Written by Denise L.
Over President’s Day weekend, House of Zephyrus, TOGA’s Greek temple, had the opportunity to present at PantheaCon in San Jose, CA. PantheaCon is a multifaith pagan convention centered on the idea of allowing the pagan community to share their beliefs, research, and practices with each other. This year marked PantheaCon’s 25th anniversary, and its theme was “Unity, Respect for our Diversity, and Connecting Webs to Heal the Earth.”
Being in the minority of groups billing as Hellenic/Greek, as well as being a first-time presenter, House of Zephyrus was fortunate to receive an ideal time slot on Saturday evening near the ball rooms.
The presentation was listed as “Translating Ancient Practice: A Ritual Symposium.” Traditionally, a symposium was a forum for open debate and discussion, usually over wine. House of Zephyrus brought that structure to PantheaCon, dedicating the space and discussion to Athena and Apollo during the ritual’s opening to facilitate respect, diplomacy, and creative discourse—with wine, of course.
The panel of presenters included: Alain Heiros, TOGA’s 6th circle priest lead, and head of the Greek and Egyptian traditions at TOGA; Stephanie Evgenia, 5th circle priestess dedicated to the Greek pantheon, and head of the Temple of Aphrodite and Santa Muerte traditions; Yolanda and Denise, 3rd circle devotees; and Dustin, 2nd circle seeker who grew up in Mykonos, Greece. Several other temple members also came to help and support.
A list of questions was prepared for the discussion group, whose number greatly exceeded expectations. The first question, however, ended up taking over most of the discussion time. Those familiar with TOGA may already know that the difficult questions are never off-limits, and the panel decided to start with the topic of how to approach traditions that the practicing members are not culturally or biologically related to without being disrespectful or giving the appearance of appropriation.

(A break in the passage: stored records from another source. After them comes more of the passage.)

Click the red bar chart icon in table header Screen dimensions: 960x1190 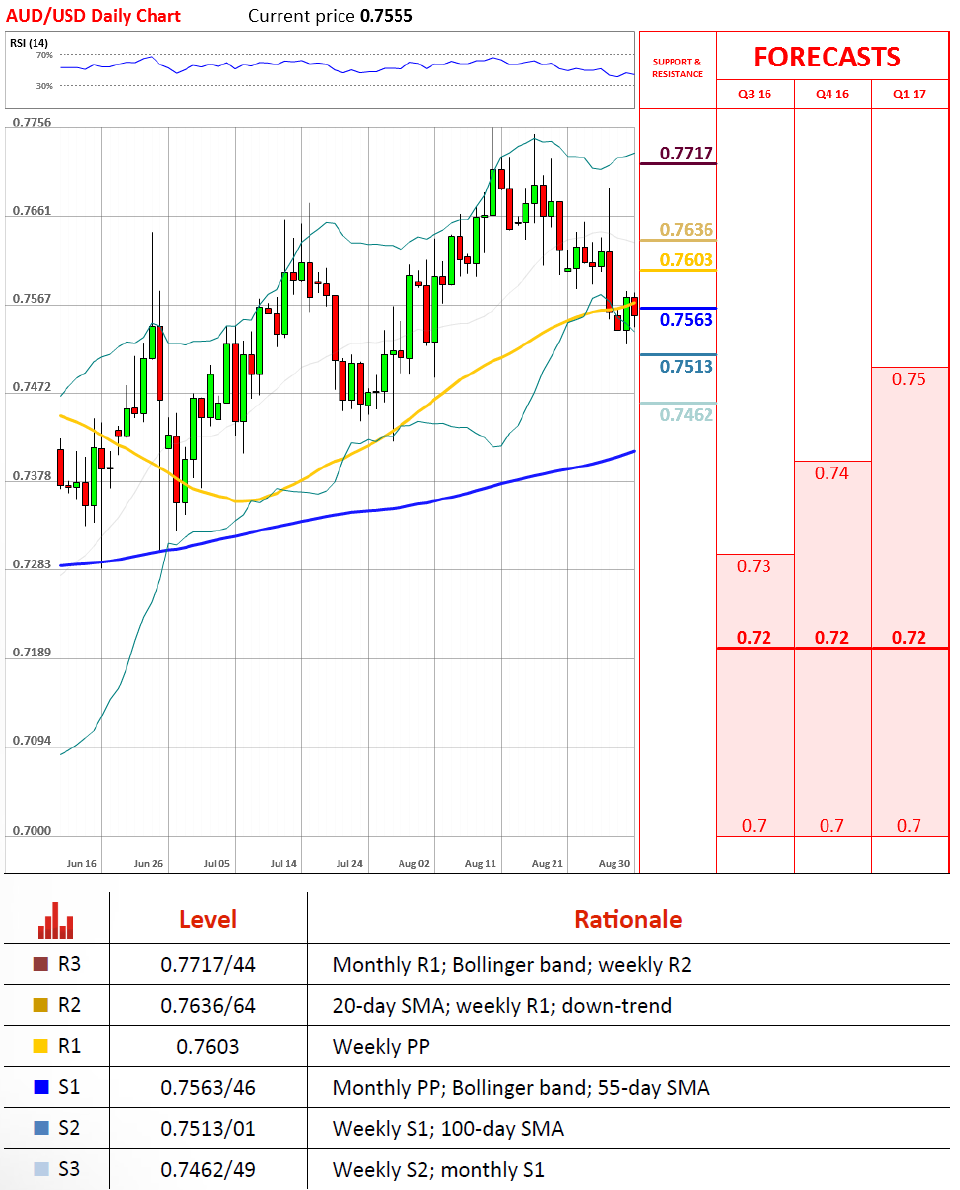click(56, 920)
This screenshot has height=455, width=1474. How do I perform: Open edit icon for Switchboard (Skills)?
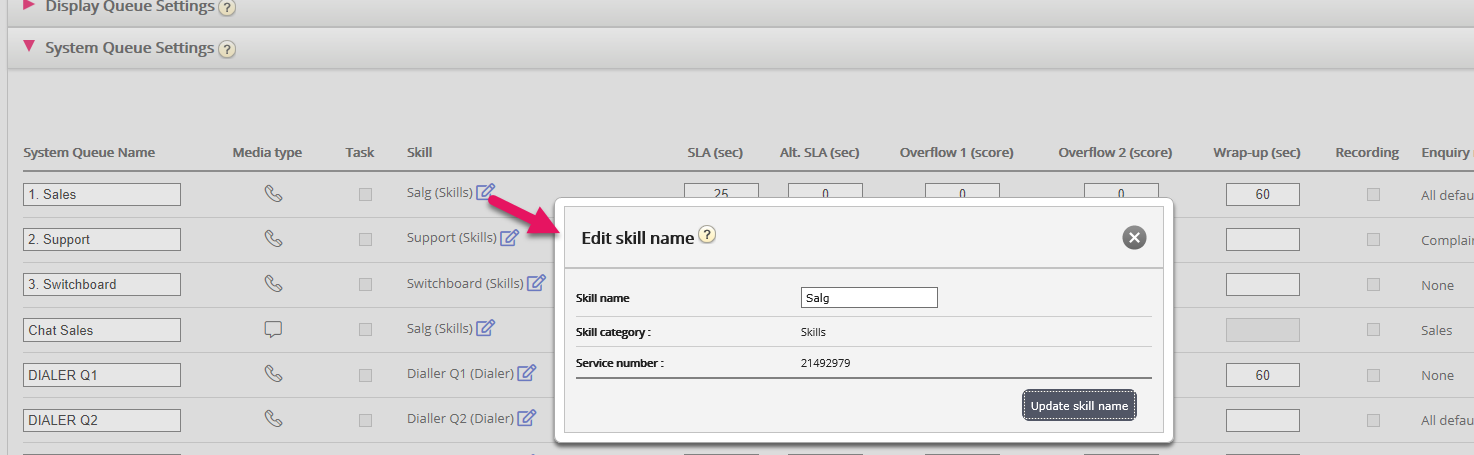(x=537, y=283)
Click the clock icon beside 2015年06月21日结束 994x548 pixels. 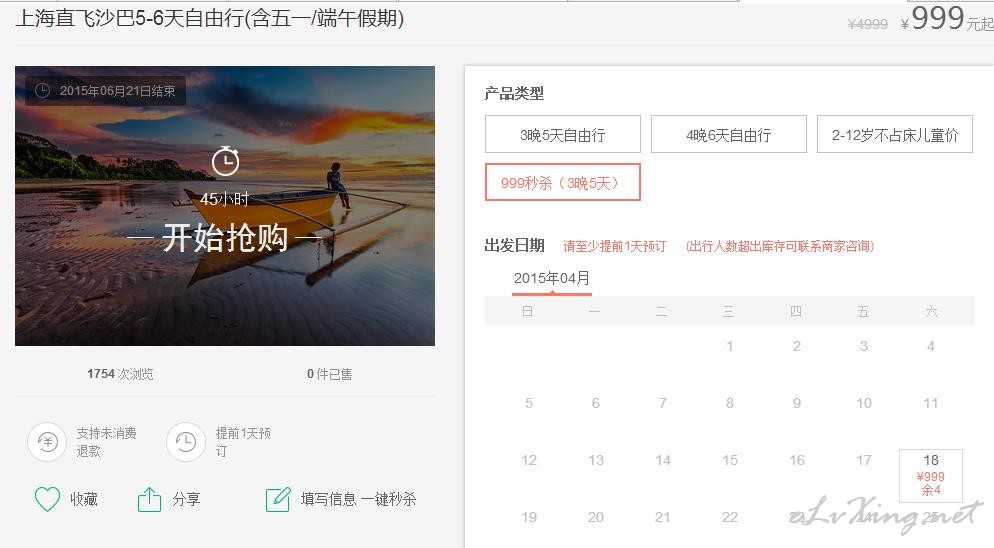[42, 91]
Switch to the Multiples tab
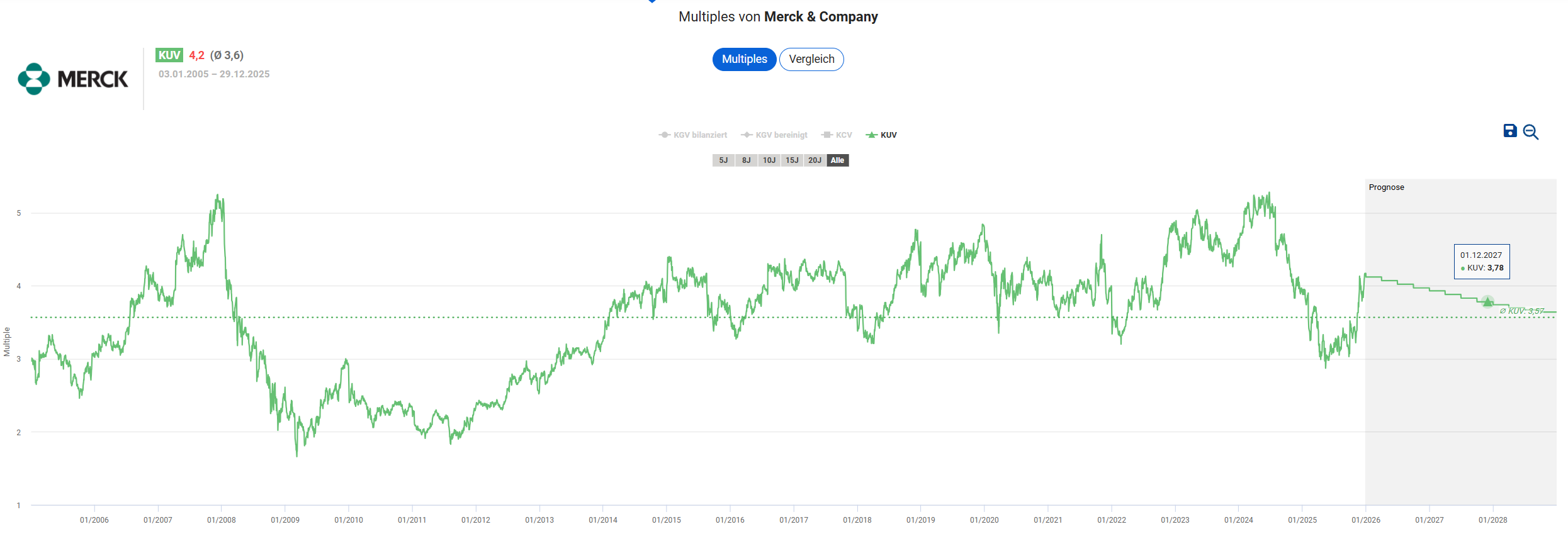This screenshot has width=1568, height=534. 744,59
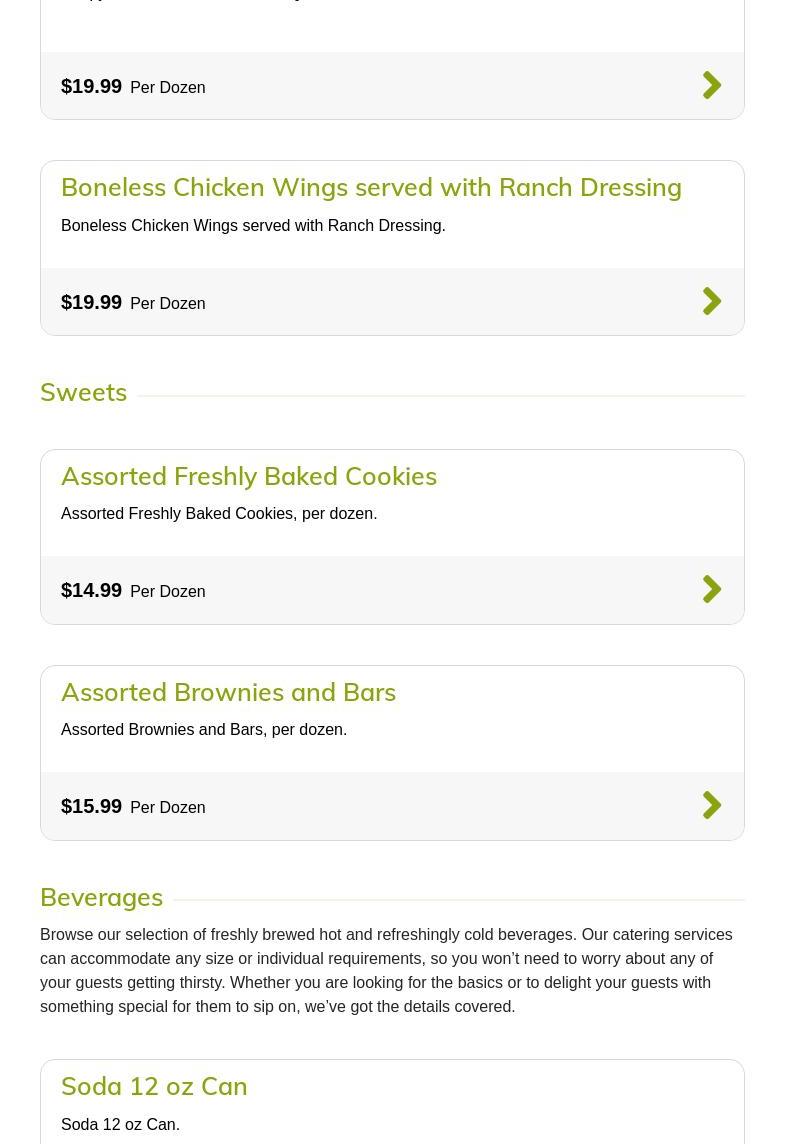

One of the first people to dive in was incredibly passionate about the history of Greeks as an invading and appropriating force and expressed her belief that the idea of worrying about “appropriating” Greek culture seemed like a strange one to be discussing. As an example, she brought up aspects of Athena that have root in places like Libya, and other parallel goddesses that have been absorbed into her persona, but whose stories and mythologies are not told.
At this point, the conversation could easily have devolved into a shouting match over who was right and wrong, and who was the victim or oppressor. Instead, Dustin, as the cultural and biological representative of Greek culture, stood up and thanked her for both her passion and opinion, and stressed the importance of hearing and validating different opinions even if we do not share them. Without listening and truly hearing, there can be no dialogue to move forward.
From here, the discussion continued into how (or if) to approach traditions and deities from conquered cultures, how to connect and work with spirit and deity in general, and some exposition on the “facet” or “disco ball” theory, in which each culture and individual sees a different facet of an archetypal energy in a way that they can connect with most intimately. There was also some comparison and question of whether the more historically recent dominance of Judeo-Christian monotheism, which serves as a foundation for many American and European pagans, changes the expectation of how we interact with deity on a personal level. This led into talk about the difference between public practice, such as at a church or temple, family practice in the home, personal practice both at home and in nature, and how that relates to both present and ancient times.
At the end of the symposium, during which not a single person left, the room erupted into even more conversation and discussion among seated neighbors. Many remained right up until the next presenter came in to begin setting up.
Among the House of Zephyrus presenters, there was a common sentiment:
“It’s not how we expected it would go, but we accomplished what we came to do and are really proud of how it looked. We brought deity into the space, opened a respectful dialogue with the community that continued past the symposium, shared ideas, learned things, and were able to model the Temple of Growth Advancement values of respect, communication, and growth. It’s everything we could have hoped for and more. There are definitely things we learned and would probably do differently, but especially for our first year, things went very well.”
House of Zephyrus is already excited about the possibility of presenting, next year. In addition to applying for a presentation slot, they plan to request a hospitality suite. The suite would offer the ability to host multiple events and discussions throughout the weekend. Some of the ideas being considered as possibilities are a freeform discussion of all things Greek could be discussed—which was one of the immediate pieces of feedback received from several attendees as being desired—as well as, “Aphrodite In The Bubble Bath,” where individuals can come to Aphrodite with a question… in the bubble bath.